(RECORDS FOR THE EXERCISE begins)

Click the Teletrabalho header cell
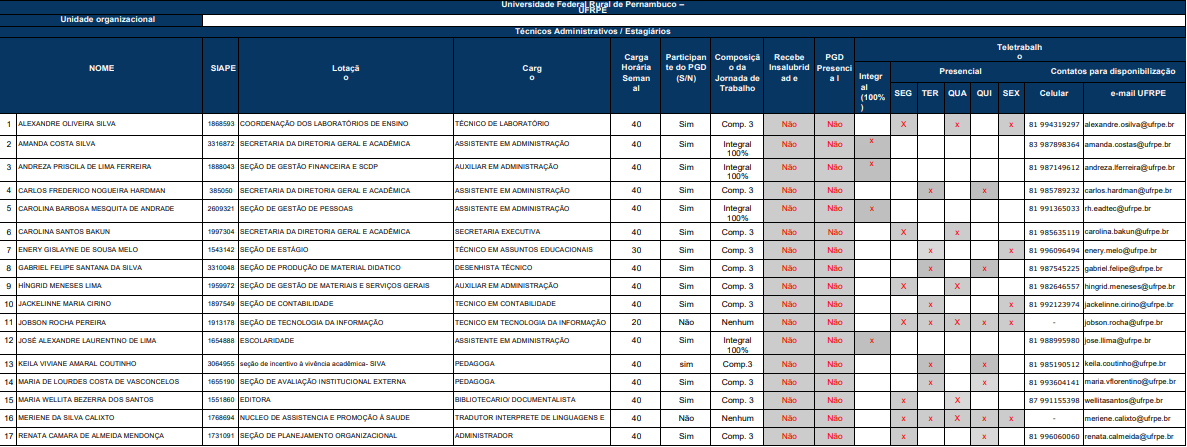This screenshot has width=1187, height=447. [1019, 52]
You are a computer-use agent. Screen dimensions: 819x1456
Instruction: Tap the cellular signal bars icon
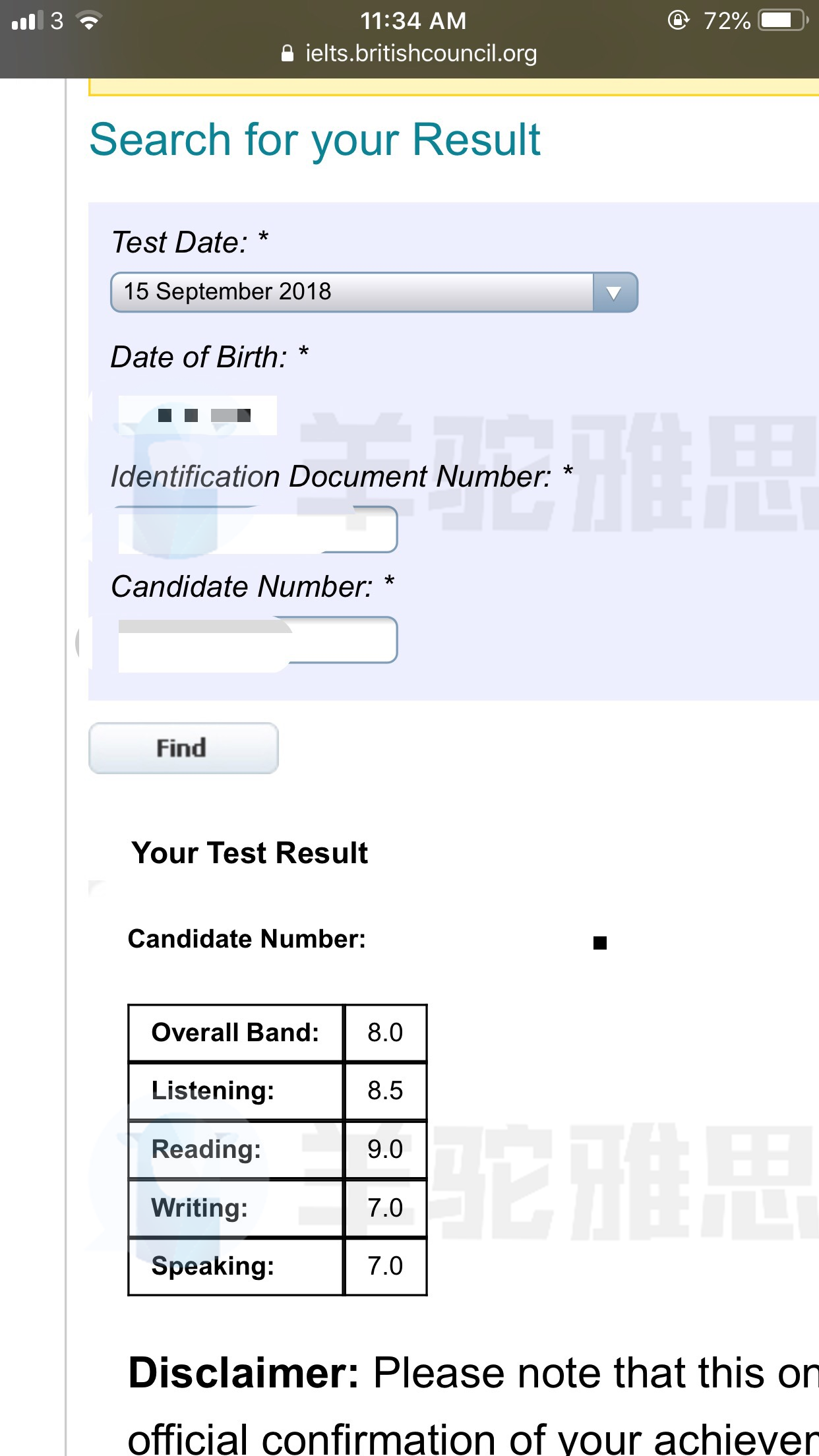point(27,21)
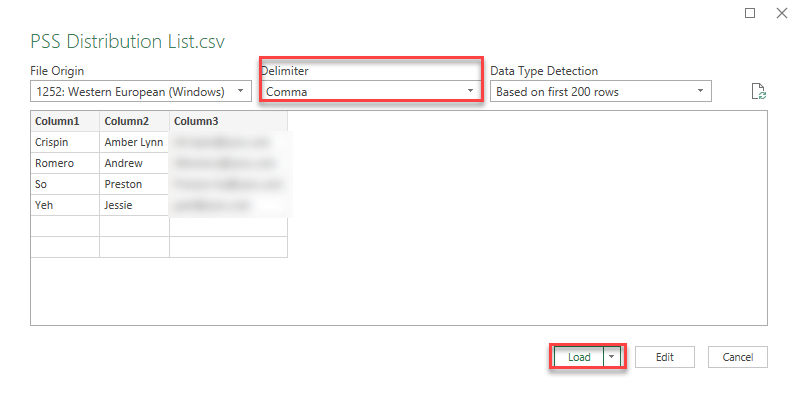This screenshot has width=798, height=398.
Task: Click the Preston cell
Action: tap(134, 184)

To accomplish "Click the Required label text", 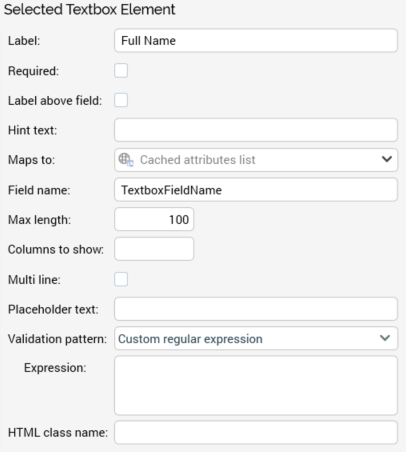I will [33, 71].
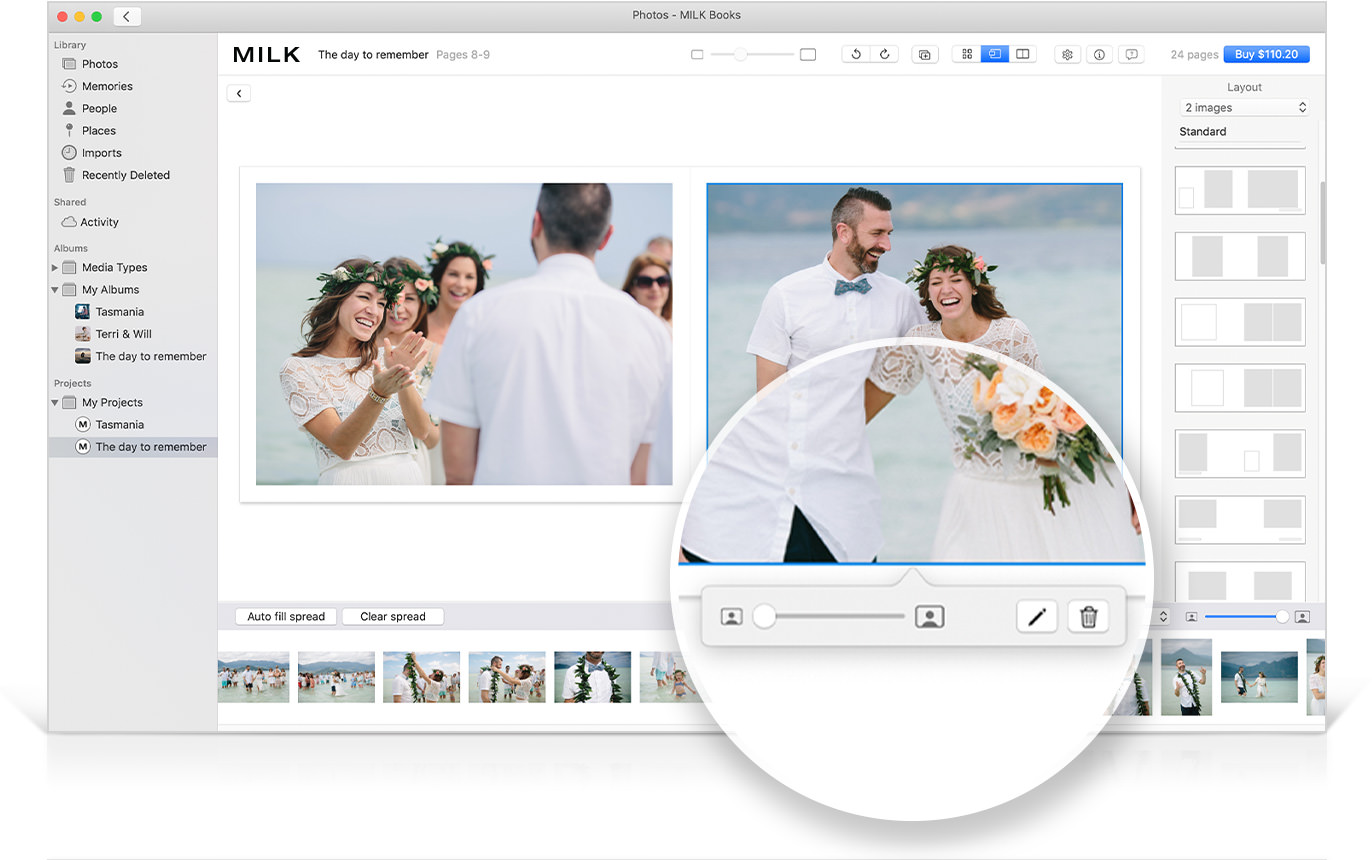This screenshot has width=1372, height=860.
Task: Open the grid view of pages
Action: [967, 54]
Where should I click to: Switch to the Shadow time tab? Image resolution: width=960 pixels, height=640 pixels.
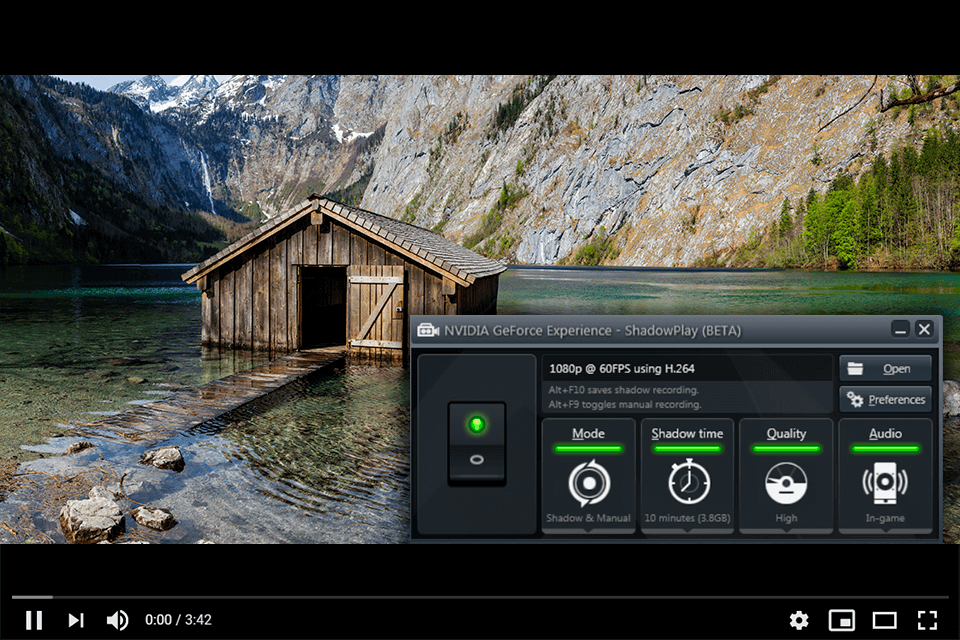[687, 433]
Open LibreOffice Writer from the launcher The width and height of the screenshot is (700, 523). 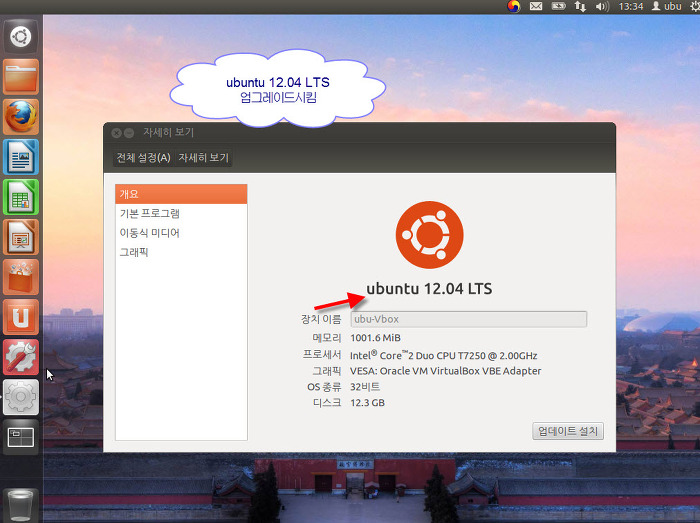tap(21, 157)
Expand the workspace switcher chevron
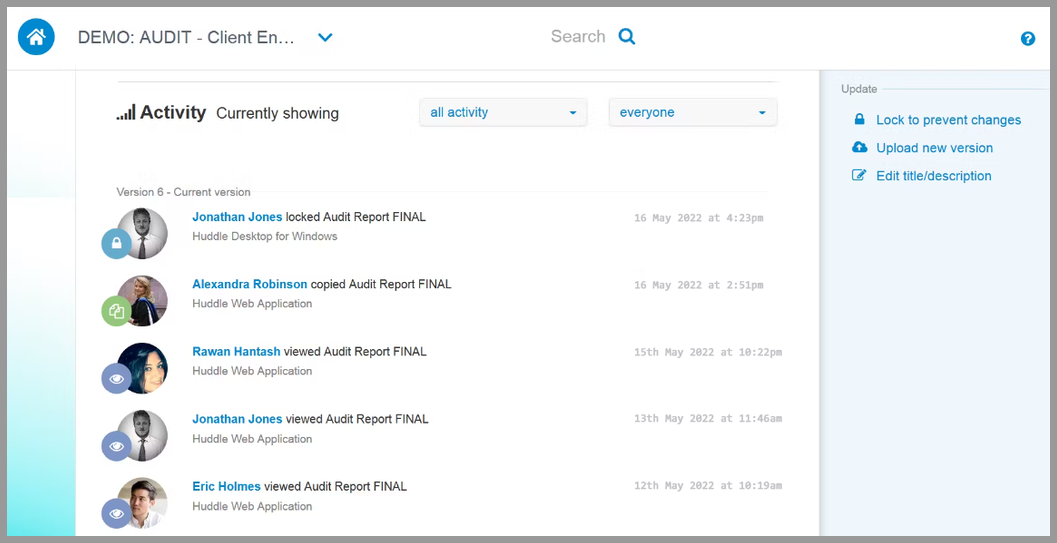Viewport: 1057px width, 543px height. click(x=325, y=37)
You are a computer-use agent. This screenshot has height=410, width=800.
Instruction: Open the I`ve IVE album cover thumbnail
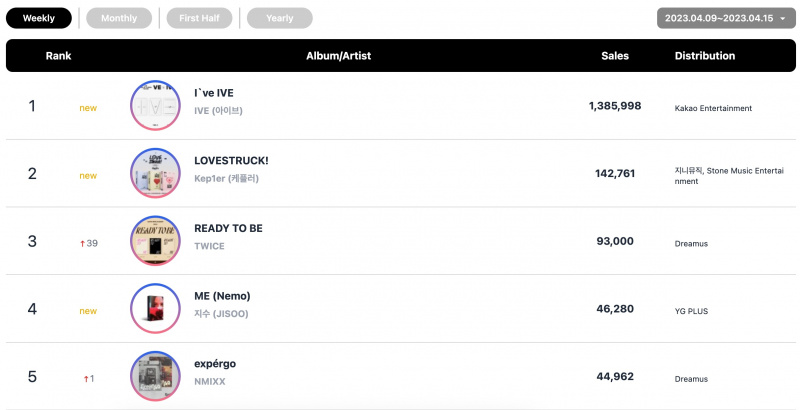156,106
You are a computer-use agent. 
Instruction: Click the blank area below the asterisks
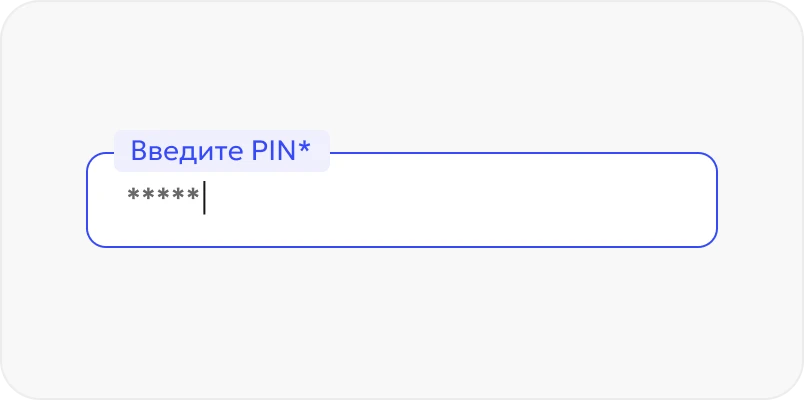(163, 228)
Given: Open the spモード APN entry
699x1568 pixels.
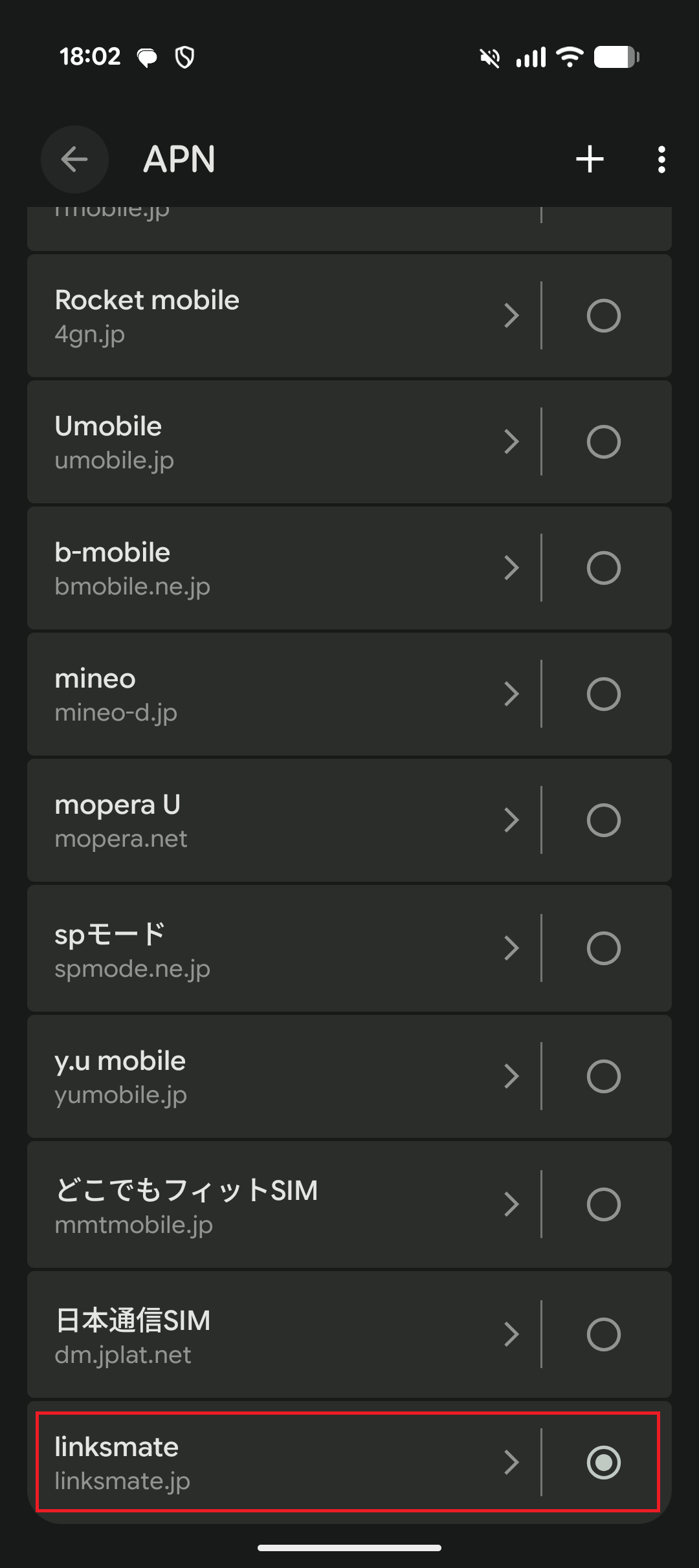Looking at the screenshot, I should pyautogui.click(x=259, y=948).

(RECORDS FOR THE EXERCISE ends)

▶ [INSTRUCTIONS TO FOLLOW]: Retrieve every line above holding the word "agent".

▶ [TASK ANSWER]:
You are a computer-use agent. Screen dimensions: 819x1456
You are a computer-use agent. This screenshot has height=410, width=800.
You are a computer-use agent. 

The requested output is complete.